In Act Four, we consider the expenses associated with the sales we’ve just generated during the period in question, and the resulting profits after all expenses—including the explicit cost of debt capital—are paid. This gives us two more ratios: the ratio of net income to sales, or net margin; and the ratio of net income to equity capital invested, or return on equity. Note that the product of the leverage ratio, the asset turnover ratio, and the net margin ratio equals the return on equity.
In Act Five, we decide what to do with the income we’ve just earned, which is now part of our assets. We can keep it as is, we can turn it into another kind of asset, we can distribute it to shareholders, etc. The cash flow statement tells us this.

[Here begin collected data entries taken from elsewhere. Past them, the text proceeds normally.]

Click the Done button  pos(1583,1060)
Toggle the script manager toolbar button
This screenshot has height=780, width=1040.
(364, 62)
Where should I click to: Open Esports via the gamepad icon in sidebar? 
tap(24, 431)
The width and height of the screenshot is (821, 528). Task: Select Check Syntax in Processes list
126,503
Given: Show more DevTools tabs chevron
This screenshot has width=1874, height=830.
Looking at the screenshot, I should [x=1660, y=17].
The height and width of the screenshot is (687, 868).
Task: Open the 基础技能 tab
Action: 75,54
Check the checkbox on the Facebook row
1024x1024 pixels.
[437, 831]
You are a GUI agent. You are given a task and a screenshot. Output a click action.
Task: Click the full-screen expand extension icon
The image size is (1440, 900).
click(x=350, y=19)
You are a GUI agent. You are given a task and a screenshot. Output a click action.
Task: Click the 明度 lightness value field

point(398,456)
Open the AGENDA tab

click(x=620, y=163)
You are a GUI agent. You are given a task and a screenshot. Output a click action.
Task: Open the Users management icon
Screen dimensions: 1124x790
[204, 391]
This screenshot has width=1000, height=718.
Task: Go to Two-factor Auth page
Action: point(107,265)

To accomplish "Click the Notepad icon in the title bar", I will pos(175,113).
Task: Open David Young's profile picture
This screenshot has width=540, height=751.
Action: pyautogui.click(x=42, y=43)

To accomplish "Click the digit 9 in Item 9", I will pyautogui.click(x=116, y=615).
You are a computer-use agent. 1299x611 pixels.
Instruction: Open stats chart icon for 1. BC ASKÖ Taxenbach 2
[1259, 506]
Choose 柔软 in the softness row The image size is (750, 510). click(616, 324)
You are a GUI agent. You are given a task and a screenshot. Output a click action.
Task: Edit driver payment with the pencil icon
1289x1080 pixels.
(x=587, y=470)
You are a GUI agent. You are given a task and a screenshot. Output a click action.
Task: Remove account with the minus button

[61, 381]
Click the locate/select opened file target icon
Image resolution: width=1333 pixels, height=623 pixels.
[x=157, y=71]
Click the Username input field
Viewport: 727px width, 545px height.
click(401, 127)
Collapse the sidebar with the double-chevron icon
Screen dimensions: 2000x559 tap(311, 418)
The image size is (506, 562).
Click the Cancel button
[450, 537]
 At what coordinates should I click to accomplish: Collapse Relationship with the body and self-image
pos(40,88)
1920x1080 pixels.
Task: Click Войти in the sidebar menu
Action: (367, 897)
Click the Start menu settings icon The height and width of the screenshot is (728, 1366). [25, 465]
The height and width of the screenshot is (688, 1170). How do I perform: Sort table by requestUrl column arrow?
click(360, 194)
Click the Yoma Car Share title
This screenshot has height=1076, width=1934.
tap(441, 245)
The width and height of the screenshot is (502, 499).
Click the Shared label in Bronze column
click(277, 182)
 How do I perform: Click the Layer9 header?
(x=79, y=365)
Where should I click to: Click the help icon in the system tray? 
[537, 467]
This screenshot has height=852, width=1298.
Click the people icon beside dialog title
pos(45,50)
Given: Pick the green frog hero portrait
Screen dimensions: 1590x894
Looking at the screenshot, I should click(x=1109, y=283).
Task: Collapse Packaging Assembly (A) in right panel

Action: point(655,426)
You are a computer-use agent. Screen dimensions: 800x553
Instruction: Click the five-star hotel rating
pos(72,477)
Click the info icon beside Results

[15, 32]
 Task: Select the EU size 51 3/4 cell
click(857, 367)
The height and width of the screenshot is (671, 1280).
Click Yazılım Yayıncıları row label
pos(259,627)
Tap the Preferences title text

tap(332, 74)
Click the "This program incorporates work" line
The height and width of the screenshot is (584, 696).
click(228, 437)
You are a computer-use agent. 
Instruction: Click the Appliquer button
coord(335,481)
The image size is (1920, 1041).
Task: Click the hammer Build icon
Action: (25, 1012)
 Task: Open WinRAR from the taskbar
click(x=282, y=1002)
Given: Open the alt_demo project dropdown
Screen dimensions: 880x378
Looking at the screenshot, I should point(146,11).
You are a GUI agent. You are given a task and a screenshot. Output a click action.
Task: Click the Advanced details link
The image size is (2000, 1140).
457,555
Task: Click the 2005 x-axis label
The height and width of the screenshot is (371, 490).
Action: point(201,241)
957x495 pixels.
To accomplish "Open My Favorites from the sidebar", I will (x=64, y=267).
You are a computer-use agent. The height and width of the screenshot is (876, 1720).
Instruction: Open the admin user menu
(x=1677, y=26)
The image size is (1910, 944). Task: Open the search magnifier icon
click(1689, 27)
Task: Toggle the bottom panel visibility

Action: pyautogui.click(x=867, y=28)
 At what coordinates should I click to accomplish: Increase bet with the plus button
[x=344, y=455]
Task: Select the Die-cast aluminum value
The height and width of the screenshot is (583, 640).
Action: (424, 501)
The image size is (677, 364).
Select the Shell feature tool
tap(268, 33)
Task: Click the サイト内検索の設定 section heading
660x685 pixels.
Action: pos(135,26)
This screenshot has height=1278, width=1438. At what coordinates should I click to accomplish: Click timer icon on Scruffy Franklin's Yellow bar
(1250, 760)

When you’re done with Act Five, you just turn around and start again with Act One.
The Play in Five Acts framework seems trivially easy, even obvious, and I’m pretty sure it does not enjoy high status among professors of finance or on Wall Street. But I find it very useful when thinking about equity investing. Literally every equity investment proposition can be conceptualized using it. And when you combine the Play in Five Act framework with the economic efficiency framework discussed above, you can see that an improvement in any one of the Acts can lead to a lower price to consumers if you hold ROE constant. So if you’re evaluating an investment prospectively for a product where efficiency is a factor, you can just go Act by Act looking for sources of efficiency, in both the obvious and non-obvious places.
Which brings us back to Amazon, circa 1995. Then as now, to the extent people focused on Amazon’s ability to generate efficiency at all, they tended to focus on its ability to lower the operating expenses associated with retailing books, most notably the “bricks and mortar” expenses like rent. But if an investor had gone through all five acts, he/she would have discovered other sources of efficiency relative to Barnes & Noble. For instance, while both B&N and Amazon carried inventory, Amazon turned its inventory over much more because it never sat there waiting for a buyer. This meant that while B&N had to finance some of its inventory with working capital (which most people think of as just “current assets minus current liabilities,” but which I prefer to think of as “that portion of your current assets that you’re forced to finance with equity capital”), while Amazon did not. This led to more leverage for Amazon, as well as to greater asset turnover. Smushing these two things together a little, I’d say that Amazon’s ability to generate greater sales per dollar of working capital invested was its single greatest efficiency advantage over Barnes & Noble. And yet in my 15 years of following Amazon, I’ve never heard anyone cite this metric. Keep going through the play and you’ll find more sources of efficiency.
Again, I’m not saying that this framework would have led you to invest in Amazon, just that it’s a good arrow to have in your quiver when thinking about it or any company that promises to generate economic efficiency, especially in the “software is eating the world” world we live in. Use it well, and perhaps one day you’ll start in someone else’s cautionary tale.